Lukas Kaufmann krönt sich in der Heimat zum Weltmeister
Er hat es geschafft: Der Oberösterreicher Lukas Kaufmann holte sich mit neuem Streckenrekord beim Race Around Austria (RAA) nach 3 Tagen 8 Stunden 8 Minuten den WUCA-Weltmeistertitel im Ultracycling 2026. Der zweifache Familienvater gewann nach einem perfekten Rennen vor dem Deutschen Sebastian Trimborn (3 Tage 12 Stunden 32 Minuten) und dem Lokalmatador aus Ampflwang Simon Harringer (3 Tage 12 Stunden 57 Minuten). (Copyright: RAA/Jure Gasparic)
Bei der 18. Auflage des Race Around Austria über 2.000 Kilometer rund um Österreichs, dem emotionalsten Radrennen Europas, purzelte der bisherige Streckenrekord, den Christoph Strasser 2020 mit 3 Tagen 11 Stunden 26 Minuten aufgestellt hatte.
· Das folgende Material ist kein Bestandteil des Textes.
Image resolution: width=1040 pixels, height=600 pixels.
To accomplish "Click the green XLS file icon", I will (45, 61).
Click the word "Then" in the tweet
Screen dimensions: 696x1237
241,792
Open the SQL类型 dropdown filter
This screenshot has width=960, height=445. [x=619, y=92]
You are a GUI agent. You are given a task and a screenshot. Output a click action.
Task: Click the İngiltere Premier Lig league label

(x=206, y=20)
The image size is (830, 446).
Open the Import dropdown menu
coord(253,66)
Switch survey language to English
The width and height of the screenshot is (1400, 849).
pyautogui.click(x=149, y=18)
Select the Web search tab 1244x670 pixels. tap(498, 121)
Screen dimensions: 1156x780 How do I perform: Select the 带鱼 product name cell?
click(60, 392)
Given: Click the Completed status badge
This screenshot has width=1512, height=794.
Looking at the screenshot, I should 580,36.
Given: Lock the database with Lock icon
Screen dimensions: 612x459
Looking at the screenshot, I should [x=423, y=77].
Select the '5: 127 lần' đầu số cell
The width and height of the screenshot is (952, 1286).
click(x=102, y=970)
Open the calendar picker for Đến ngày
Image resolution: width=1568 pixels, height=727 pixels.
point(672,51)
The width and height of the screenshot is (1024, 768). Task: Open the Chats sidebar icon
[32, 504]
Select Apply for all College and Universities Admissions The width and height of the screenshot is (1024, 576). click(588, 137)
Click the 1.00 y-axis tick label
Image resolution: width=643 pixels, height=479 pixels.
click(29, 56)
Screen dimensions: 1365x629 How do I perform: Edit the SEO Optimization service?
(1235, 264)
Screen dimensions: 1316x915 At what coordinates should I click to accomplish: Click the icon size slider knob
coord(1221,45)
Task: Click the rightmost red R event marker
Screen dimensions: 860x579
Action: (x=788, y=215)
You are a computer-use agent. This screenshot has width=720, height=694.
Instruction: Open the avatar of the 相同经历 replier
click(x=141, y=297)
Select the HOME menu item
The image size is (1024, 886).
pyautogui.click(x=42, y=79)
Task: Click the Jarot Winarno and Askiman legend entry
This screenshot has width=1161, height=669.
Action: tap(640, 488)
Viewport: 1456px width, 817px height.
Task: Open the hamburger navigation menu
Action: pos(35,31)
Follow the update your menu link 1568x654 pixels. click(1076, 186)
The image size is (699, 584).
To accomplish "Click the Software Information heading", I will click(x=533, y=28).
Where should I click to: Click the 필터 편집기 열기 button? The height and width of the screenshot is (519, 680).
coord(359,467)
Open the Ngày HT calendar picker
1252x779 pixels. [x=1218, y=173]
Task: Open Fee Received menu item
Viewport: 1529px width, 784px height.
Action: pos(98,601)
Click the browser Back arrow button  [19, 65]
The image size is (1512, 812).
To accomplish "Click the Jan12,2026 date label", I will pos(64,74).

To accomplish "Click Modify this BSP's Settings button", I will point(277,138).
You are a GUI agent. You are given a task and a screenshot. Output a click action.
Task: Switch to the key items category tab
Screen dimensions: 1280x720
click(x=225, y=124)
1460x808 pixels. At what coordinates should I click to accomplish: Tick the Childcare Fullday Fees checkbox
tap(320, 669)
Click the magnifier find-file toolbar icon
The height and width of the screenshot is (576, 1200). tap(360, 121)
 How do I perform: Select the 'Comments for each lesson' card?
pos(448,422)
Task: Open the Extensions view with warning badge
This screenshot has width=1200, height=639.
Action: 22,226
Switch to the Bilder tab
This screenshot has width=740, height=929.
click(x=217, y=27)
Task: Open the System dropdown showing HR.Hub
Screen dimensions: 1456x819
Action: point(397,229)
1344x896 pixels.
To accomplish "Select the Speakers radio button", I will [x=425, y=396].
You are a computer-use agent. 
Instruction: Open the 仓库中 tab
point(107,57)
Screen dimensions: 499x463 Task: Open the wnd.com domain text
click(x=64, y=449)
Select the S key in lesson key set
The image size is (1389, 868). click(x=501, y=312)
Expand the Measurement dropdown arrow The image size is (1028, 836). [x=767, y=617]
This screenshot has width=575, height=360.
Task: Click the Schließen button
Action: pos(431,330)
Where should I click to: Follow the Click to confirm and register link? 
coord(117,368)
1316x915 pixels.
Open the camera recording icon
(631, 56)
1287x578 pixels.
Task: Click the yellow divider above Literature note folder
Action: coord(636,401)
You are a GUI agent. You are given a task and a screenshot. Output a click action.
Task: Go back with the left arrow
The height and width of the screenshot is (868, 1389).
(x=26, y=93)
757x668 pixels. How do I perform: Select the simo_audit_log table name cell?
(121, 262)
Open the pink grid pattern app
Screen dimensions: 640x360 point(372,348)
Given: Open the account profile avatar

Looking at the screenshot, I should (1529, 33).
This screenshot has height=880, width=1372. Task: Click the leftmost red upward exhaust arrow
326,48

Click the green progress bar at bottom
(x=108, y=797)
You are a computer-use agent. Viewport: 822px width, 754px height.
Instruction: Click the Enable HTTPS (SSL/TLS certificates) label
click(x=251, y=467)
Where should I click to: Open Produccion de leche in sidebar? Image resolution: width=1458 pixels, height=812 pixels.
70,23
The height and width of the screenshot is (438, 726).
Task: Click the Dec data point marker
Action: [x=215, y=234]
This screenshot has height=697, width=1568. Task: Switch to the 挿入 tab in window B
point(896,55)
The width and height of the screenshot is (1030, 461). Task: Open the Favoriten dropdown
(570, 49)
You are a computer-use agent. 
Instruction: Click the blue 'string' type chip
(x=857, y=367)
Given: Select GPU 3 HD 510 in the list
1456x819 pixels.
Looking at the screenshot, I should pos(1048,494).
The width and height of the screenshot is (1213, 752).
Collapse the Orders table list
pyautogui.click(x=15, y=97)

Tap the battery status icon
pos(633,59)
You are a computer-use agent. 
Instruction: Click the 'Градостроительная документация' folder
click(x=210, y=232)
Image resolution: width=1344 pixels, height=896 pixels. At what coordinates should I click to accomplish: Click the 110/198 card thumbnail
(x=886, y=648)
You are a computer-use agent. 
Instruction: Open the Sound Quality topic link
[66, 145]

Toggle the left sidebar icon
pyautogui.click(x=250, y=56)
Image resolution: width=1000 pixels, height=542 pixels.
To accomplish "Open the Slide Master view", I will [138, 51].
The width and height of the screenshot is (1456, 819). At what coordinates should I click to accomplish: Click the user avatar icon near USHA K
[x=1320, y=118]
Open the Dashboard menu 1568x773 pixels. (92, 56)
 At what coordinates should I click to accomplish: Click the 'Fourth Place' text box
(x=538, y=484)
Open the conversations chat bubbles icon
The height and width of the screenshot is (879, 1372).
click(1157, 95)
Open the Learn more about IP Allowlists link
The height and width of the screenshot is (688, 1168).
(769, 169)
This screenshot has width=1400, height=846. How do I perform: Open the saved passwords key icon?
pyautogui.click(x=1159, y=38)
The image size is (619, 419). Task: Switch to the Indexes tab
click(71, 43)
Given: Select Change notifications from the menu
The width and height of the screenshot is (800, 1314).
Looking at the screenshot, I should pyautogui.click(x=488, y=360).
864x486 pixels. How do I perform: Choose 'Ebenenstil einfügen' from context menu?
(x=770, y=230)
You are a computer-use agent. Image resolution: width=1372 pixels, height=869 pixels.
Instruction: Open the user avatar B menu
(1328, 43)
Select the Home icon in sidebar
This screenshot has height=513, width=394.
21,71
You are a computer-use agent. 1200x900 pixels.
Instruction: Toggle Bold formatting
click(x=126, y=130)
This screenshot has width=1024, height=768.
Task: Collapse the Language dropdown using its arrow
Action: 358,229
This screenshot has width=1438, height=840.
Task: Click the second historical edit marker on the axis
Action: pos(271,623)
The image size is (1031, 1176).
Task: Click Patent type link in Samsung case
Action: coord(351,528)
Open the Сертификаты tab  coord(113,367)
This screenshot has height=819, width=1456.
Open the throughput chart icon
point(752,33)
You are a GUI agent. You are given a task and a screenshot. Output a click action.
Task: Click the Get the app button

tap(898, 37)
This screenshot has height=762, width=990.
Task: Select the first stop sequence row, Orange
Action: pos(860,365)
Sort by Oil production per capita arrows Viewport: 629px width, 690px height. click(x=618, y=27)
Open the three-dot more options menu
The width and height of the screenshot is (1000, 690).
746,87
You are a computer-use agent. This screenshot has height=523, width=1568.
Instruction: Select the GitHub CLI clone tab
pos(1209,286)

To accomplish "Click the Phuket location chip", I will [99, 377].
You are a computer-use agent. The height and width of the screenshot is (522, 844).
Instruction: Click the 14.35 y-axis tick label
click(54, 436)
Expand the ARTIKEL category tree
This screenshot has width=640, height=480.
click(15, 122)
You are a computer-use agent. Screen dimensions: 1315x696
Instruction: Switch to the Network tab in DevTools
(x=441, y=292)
Lukas Kaufmann, der nach zwei zweiten Plätzen beim Race Across America heute den größten Erfolg seiner Karriere sicherte, kam gegen fünf Uhr früh im Zielort St. Georgen im Attergau an und war damit mehr als drei Stunden schneller als der Steirer. "Ich kann es noch gar nicht realisieren. Ich war beim RAA schon zwei Mal Vierter - diesen Platz wollte ich auf keinen Fall wiederholen. Von Beginn an schlug ich ein hohes Tempo an. Ich wollte lieber erhobenen Hauptes eingehen, als gleich von Beginn an zu viel Zeit zu verlieren; aber das ist zum Glück nicht passiert", freute sich Kaufmann im Ziel.
Der zweifache Familienvater lieferte ein perfektes Rennen ab: "Natürlich gab es auch Phasen, wo es nicht so gelaufen ist. Aber ich konnte mich immer schnell von den Tiefs erholen. Jetzt bin ich so froh, dass die Quälerei vorbei ist. Unglaublich war das Zuschauerinteresse: Es standen so viele Leute mit Transparenten und Kuhglocken vor allem auf den Bergen, das brachte so viel zusätzliche Motivation." Der Kronstorfer ist in der Geschichte des RAA auch erst der zweite Sieger aus Oberösterreich, 2022 siegte Sebastian Michetschläger.
Deutscher holt Silber
In der Anfangsphase des Rennens lieferte sich der 25-jährige Deutsche Sebastian Trimborn mit Kaufmann ein hartes Duell. Doch spätestens ab den Bergen spielte der Oberösterreicher seine Klasse aus und setzte sich sukzessive ab. Doch Trimborn, der mit dem RAA sein erstes Rennen mit Betreuerteam fuhr, war mehr als happy: "Es war ein super Rennen und ich bin absolut zufrieden mit der Silbermedaille. Auch wenn es richtig heiß war, die Schlaftaktik konnten wir perfekt umsetzen. Für mich war unglaublich, wie viele Leute an der Strecke standen. Es war ein mega geiles Rennen!"
Lokalmatador Harringer gewinnt WM-Bronze
Im Vorjahr gewann Simon Harringer, der Kapellmeister aus Ampflwang, bei seiner Premiere das RAA 1.500. Heuer nahm er erstmals die EXTREME-Variante über 2.200 Kilometer und 30.000 Höhenmeter in Angriff. Und es hat sich mit dem Gewinn der WM-Bronzemedaille ausgezahlt. Erst seit drei Jahren fährt er Ultra-Radrennen, nachdem er in der Jugend nach einem zu intensiven Lebensstil über 130 Kilogramm auf die Waage brachte. Jetzt jubelte er über den dritten Platz beim RAA: "Es ist unglaublich, ich freue mich total. Die ersten 33 Stunden waren extrem hart, ich wollte schon aufhören. Ich weiß nicht wie, aber irgendwie konnte ich mich aus dem Tief befreien."